_TASK INPUT:_
-=-=-
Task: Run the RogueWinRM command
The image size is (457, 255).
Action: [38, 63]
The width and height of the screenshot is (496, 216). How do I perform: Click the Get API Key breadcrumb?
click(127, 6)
-=-=-
_AIM:_ Copy the records above again, swapping "screenshot" for "screen capture" and keeping everything else the same.

_ANSWER TO THIS EXERCISE:_
Task: Run the RogueWinRM command
The image size is (457, 255).
Action: [38, 63]
The width and height of the screen capture is (496, 216). How do I perform: Click the Get API Key breadcrumb?
click(127, 6)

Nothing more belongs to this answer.